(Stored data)

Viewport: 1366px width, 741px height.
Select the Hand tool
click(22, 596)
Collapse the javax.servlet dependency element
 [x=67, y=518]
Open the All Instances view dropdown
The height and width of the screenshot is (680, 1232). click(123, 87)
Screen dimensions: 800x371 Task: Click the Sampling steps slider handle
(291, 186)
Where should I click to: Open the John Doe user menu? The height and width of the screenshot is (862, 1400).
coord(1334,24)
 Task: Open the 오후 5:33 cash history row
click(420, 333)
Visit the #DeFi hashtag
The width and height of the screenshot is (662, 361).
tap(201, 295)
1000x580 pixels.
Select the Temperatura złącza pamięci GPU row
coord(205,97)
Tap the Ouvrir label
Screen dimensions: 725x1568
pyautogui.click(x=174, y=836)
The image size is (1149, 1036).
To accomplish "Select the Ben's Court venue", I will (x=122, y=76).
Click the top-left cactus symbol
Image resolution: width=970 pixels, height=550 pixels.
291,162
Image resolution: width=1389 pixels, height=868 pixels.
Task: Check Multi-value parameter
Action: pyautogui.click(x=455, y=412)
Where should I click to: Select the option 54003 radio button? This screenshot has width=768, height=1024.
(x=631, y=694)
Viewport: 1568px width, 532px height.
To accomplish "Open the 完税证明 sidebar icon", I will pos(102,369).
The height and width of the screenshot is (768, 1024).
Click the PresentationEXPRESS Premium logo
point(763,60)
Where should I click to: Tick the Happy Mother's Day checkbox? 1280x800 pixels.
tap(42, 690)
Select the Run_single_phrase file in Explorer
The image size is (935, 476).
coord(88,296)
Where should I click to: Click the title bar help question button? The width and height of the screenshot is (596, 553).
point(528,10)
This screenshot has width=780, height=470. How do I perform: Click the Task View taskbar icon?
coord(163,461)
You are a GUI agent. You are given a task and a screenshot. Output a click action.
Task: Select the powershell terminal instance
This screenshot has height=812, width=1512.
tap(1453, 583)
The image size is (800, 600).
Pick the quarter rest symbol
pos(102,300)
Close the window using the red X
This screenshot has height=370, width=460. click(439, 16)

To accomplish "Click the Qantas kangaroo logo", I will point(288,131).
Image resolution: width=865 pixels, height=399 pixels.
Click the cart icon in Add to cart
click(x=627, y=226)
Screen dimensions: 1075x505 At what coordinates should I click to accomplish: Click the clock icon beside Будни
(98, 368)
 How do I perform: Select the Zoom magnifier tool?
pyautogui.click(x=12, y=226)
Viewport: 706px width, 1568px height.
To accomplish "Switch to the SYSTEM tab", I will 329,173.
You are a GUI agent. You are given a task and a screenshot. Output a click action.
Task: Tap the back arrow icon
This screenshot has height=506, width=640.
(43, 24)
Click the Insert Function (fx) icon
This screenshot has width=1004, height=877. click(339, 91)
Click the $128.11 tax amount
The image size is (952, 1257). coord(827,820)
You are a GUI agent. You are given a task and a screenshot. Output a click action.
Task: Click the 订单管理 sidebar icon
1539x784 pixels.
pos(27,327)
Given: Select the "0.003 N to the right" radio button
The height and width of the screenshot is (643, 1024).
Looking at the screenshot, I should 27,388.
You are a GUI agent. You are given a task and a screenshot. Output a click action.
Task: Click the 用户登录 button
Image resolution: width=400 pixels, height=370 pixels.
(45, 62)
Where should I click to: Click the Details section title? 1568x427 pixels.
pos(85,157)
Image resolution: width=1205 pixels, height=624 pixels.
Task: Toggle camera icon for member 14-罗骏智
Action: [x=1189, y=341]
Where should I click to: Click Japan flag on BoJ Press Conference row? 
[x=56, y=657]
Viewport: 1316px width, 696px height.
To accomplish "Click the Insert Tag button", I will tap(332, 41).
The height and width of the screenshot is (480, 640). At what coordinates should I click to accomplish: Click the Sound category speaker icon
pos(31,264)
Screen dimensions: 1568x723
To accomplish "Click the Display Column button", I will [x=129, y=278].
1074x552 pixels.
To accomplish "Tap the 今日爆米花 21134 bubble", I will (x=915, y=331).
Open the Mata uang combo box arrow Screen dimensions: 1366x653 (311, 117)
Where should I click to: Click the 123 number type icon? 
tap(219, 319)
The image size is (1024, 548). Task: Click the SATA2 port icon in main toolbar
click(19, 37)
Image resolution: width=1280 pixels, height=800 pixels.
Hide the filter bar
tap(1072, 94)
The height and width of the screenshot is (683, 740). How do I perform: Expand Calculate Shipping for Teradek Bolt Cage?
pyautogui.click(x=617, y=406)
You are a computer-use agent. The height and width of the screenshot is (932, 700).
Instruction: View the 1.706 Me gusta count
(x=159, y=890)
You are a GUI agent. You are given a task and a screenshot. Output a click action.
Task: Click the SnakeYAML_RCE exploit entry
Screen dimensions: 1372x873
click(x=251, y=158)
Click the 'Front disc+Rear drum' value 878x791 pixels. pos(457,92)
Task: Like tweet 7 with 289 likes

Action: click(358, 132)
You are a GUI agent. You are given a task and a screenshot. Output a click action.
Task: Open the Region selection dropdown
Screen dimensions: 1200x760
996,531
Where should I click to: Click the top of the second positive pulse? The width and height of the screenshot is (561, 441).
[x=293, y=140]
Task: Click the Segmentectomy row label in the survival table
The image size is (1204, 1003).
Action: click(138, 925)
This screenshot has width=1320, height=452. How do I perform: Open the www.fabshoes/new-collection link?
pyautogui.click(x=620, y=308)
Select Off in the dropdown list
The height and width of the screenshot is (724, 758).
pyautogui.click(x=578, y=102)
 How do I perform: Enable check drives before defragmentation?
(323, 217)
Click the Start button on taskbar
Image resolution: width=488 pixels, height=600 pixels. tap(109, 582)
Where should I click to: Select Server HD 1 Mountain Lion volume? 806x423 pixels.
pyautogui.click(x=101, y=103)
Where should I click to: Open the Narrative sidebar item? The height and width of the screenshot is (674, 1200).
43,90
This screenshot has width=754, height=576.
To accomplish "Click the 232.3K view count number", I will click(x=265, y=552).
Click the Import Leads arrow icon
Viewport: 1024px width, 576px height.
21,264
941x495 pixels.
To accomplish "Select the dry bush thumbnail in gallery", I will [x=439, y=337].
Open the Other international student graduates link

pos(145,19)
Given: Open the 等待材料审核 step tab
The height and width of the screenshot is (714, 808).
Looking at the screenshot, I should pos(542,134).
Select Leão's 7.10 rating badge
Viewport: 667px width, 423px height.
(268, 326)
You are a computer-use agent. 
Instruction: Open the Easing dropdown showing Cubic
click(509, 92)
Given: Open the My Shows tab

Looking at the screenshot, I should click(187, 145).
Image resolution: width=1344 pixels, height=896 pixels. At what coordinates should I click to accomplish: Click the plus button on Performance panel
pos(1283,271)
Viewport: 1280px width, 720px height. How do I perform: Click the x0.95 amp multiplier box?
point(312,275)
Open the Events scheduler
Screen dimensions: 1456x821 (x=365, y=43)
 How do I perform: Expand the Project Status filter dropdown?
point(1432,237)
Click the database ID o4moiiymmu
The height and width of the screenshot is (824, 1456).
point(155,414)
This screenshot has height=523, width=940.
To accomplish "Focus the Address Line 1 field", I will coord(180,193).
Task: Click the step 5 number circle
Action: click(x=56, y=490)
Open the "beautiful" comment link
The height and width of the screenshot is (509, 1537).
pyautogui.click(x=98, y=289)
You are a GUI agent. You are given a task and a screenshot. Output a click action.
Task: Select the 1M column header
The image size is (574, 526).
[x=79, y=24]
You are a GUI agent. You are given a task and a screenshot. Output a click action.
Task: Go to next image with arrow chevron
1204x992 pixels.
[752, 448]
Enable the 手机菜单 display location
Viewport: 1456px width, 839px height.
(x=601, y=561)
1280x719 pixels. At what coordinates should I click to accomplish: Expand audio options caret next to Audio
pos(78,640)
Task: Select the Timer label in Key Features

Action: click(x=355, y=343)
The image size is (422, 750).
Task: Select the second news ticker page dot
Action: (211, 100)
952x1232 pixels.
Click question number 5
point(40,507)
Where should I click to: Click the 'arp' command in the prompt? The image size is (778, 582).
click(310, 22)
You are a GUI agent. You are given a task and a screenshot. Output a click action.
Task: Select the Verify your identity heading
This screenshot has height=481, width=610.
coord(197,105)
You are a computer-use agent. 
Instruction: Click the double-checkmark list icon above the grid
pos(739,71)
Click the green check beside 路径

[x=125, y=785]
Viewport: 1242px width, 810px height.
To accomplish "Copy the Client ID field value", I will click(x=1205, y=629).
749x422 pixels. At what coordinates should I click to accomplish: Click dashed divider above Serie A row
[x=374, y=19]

**Exercise brief:** From the entries above, extract only the lines running from the one containing "Task: Select the powershell terminal instance" through the one containing "Task: Click the 用户登录 button", inclusive.

**Exercise response:**
Task: Select the powershell terminal instance
This screenshot has height=812, width=1512.
tap(1453, 583)
The image size is (800, 600).
Pick the quarter rest symbol
pos(102,300)
Close the window using the red X
This screenshot has height=370, width=460. click(439, 16)

To accomplish "Click the Qantas kangaroo logo", I will point(288,131).
Image resolution: width=865 pixels, height=399 pixels.
Click the cart icon in Add to cart
click(x=627, y=226)
Screen dimensions: 1075x505 At what coordinates should I click to accomplish: Click the clock icon beside Будни
(98, 368)
 How do I perform: Select the Zoom magnifier tool?
pyautogui.click(x=12, y=226)
Viewport: 706px width, 1568px height.
To accomplish "Switch to the SYSTEM tab", I will 329,173.
You are a GUI agent. You are given a task and a screenshot. Output a click action.
Task: Tap the back arrow icon
This screenshot has height=506, width=640.
(43, 24)
Click the Insert Function (fx) icon
This screenshot has width=1004, height=877. click(339, 91)
Click the $128.11 tax amount
The image size is (952, 1257). coord(827,820)
You are a GUI agent. You are given a task and a screenshot. Output a click action.
Task: Click the 订单管理 sidebar icon
1539x784 pixels.
pos(27,327)
Given: Select the "0.003 N to the right" radio button
The height and width of the screenshot is (643, 1024).
Looking at the screenshot, I should 27,388.
You are a GUI agent. You are given a task and a screenshot. Output a click action.
Task: Click the 用户登录 button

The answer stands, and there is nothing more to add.